I like to be crafty and I like the idea of DIY but I am also a slight perfectionist (though not nearly as bad as I used to be). I also have trouble decorating. I have trouble visualizing decor and making decisions. So all around some issues! Luckily for me there are lovely little shops and activities that can solve many of these problems.

I’ve tried the sip and paint places and painting is definitely not my gift. I’ve done a couple and have never painted anything I would actually hang on the wall. Then last year my friend discovered AR Workshop. There are a number of them around Atlanta (and around the country) and we have now been to two different locations. They have mostly wood projects – signs, frames, display boxes, clocks, trays. You pick your date and project (some can be customized) ahead of time to reserve your spot then just show up! At the locations here you can also bring your own wine.

This is also not the cheapest activity you will do but think about it. You end up with a piece of decor that you made (or at least put together and painted) that you can actually use in your house. I love it!

Last year the shop in Lawrenceville had a Christmas in July sale so we made Christmas decor. I made a plank sign that I did actually hang on the wall, though I wish I had done a couple things differently. This time we hit up the Smyrna location since it was a little closer for two of us. Since we are moving to our new house soon and we got married last year, I wanted to do something cute with our last name.

When you get there, everything is set up for you! Your wood pieces, the stencil of your design, and any materials might need. You’ll have a pro or two (depending on how many people are doing projects) who will walk you through every step. Everyone mostly has the same steps, depending on how fancy you want to get. You’ll pick out whatever stain, method, and/or paint you need, and they have lots of examples to looks at as well expert advice to offer.

The first step is always sanding the wood, getting rid of rough edges. Then you stain any wood that needs staining. Mine was the frame that needed staining. You can also use different methods of staining to give it different looks, but since mine is just the frame I kept it to a simple dark stain.

The next step for mine was painting the main board. You could also stain this if you wanted to. I picked a nice gray since that is a main color in our new house.

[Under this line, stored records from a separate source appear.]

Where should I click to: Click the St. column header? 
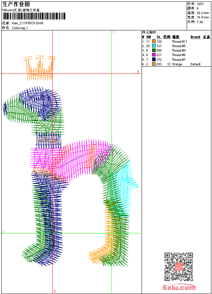[x=159, y=37]
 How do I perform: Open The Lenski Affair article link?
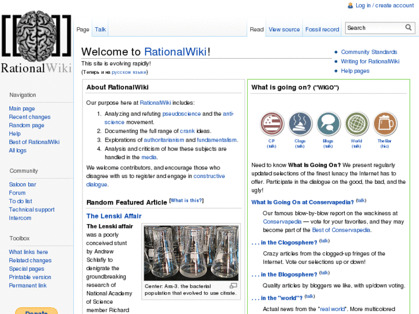tap(114, 216)
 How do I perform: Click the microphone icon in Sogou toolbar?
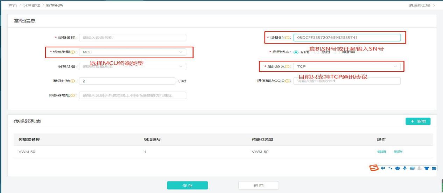pos(405,168)
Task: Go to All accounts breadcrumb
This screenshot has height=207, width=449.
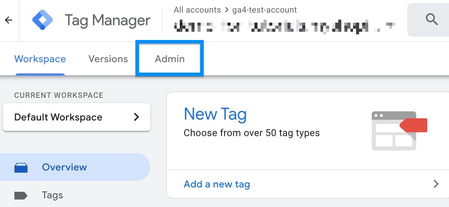Action: [197, 10]
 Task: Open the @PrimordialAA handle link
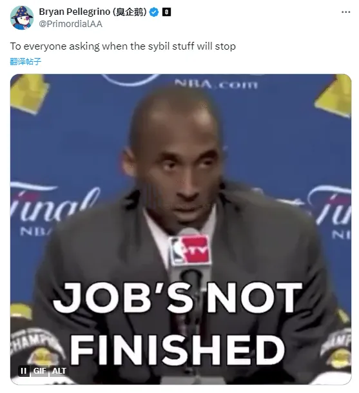coord(71,24)
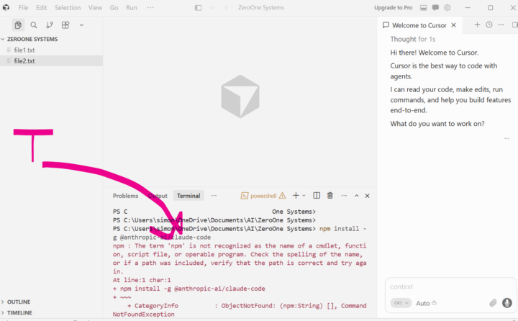Image resolution: width=518 pixels, height=321 pixels.
Task: Open the agent mode dropdown
Action: (401, 303)
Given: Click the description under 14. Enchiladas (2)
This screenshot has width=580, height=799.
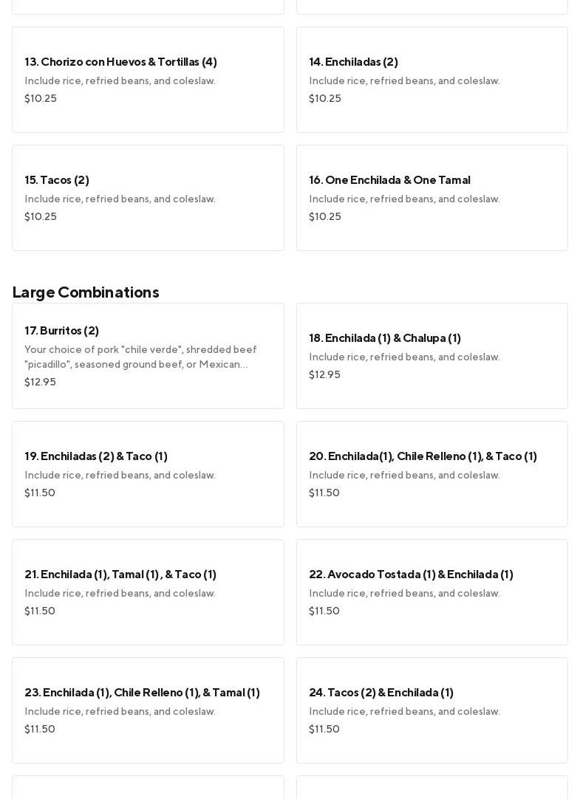Looking at the screenshot, I should tap(404, 81).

Next, you take your stencil and tape all over the cut-out space with little pieces of tape. Then you peel off the backing from the blue stencil and stick it to your wood. Then you peel off all the little pieces of tape. I’m going to be honest – I have no idea why you do these steps. I didn’t ask, I just did as I was told. I’m sure there’s some science around it and if I sat and thought about it for a minute I could probably figure it out. But I don’t really care how it works, just that it does!

Once your stencil is placed and tape-free, you paint! You dab the paint into the stencil (as opposed to painting strokes). This keeps the paint from getting under the stencil.

Then you peel off the stencil and voila! You have a lovely painted wood project! You may need to do some touch ups, which the expert can you do. And not pictured is the putting it all together. In my case it was using a nail gun to put the frame on. I know, I know – how could I not get photographic evidence of the nail gun. It’s obviously the coolest part. Next time.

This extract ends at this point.